Susan McDonough, Associate Professor (Ph.D. Yale University)

Susan McDonough specializes in the study of gender and sexuality in the Latin Mediterranean. Her first book was Witnesses, Neighbors, and Community in Late Medieval Marseille (Palgrave, 2013) and she co-edited Boundaries in the Medieval and Wider World: Essays in Honor of Paul Freedman (Brepols, 2017). Her published work includes articles in the Journal of Medieval History, the Journal of Women’s History, History Compass, and Gender & History, Speculum, the American Historical Review, Past & Present, as well as chapters in edited volumes. She has received research support from the Dresher Center for Humanities, UMBC’s College of Arts, Humanities, and Social Sciences, the Newberry Library and the National Endowment for the Humanities. She is currently at work on a monograph exploring the role of sex workers as knowledge brokers in the port cities of the late medieval Mediterranean. Shifting attention away from their sex lives, this study examines how the women used institutions like notaries and law courts to stake out their community identities. She also enjoys a collaboration with medievalist Michelle Armstrong-Partida, and together they publish Mediterranean topics, including sexuality, migration, and single women.

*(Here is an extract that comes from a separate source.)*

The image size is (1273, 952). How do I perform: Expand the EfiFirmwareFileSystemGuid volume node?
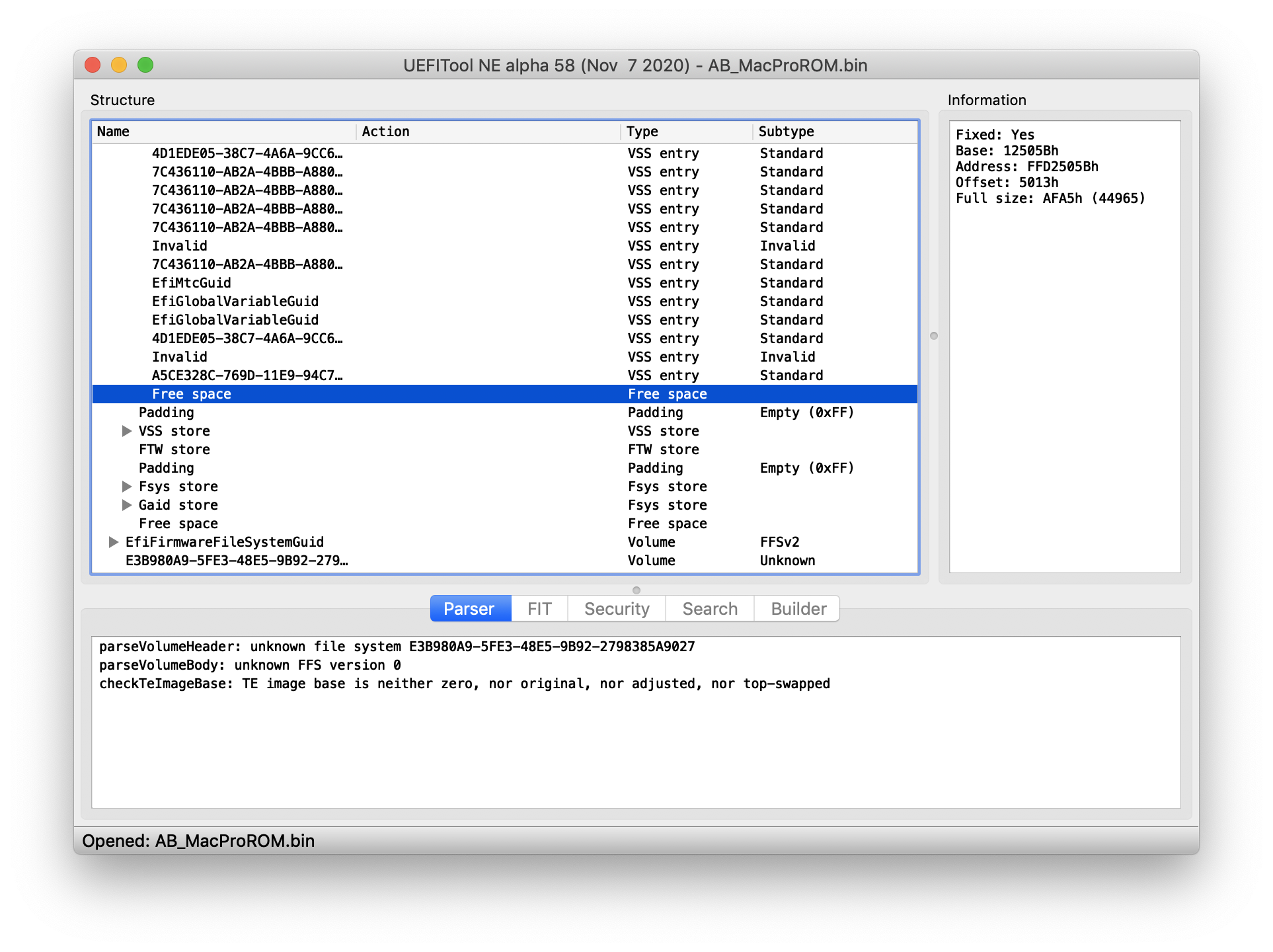(114, 542)
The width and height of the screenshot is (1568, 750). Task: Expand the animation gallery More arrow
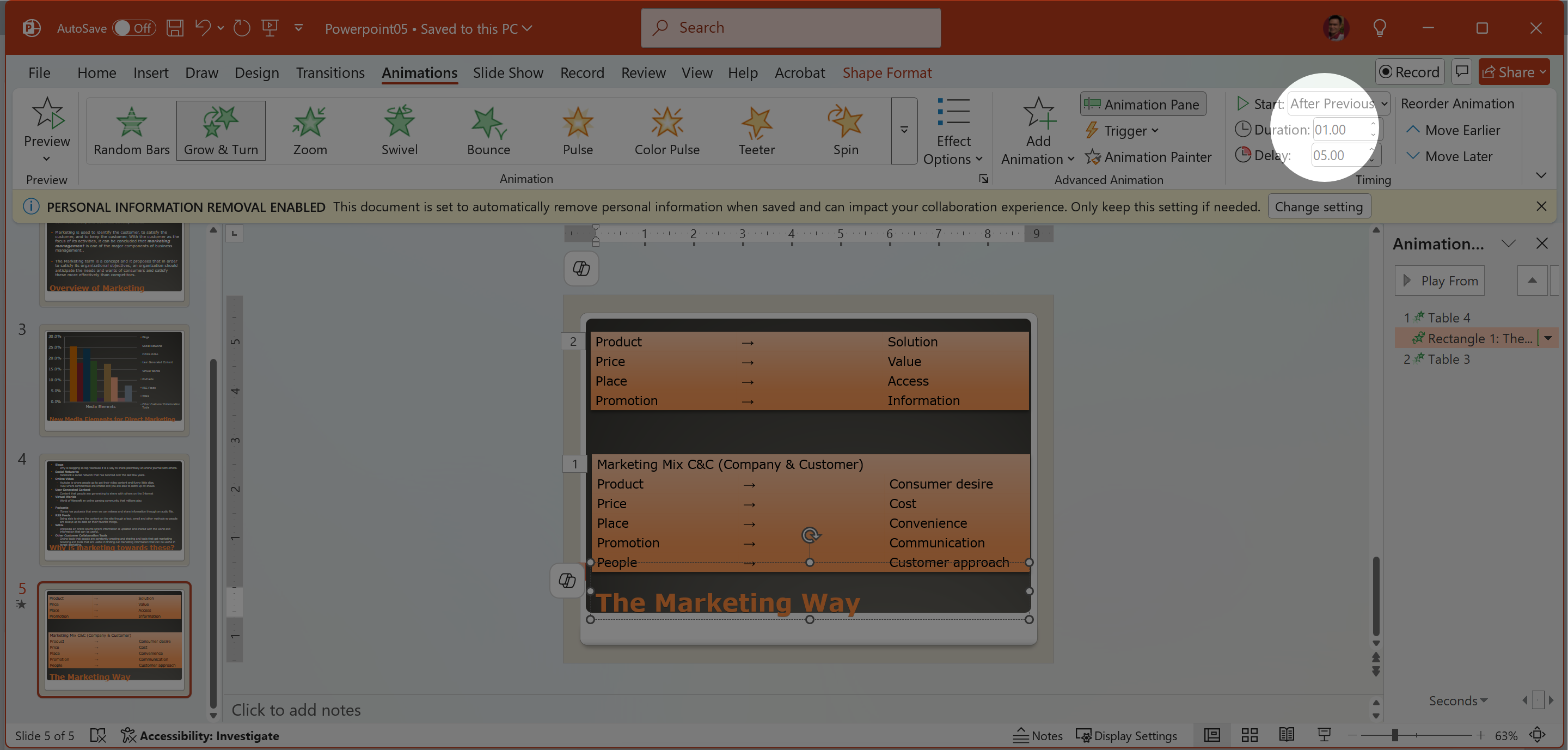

Amongst her regular courses, Professor McDonough teaches seminars on Jews, Christians, and Muslims, lecture courses on the medieval Mediterranean and the history of sexualities, and the beloved Introduction to the Study of History. She holds affiliate appointments in UMBC’s Gender and Women’s + Sexuality Studies program and mentors Master’s degree students in medieval history, gender history, and religious history.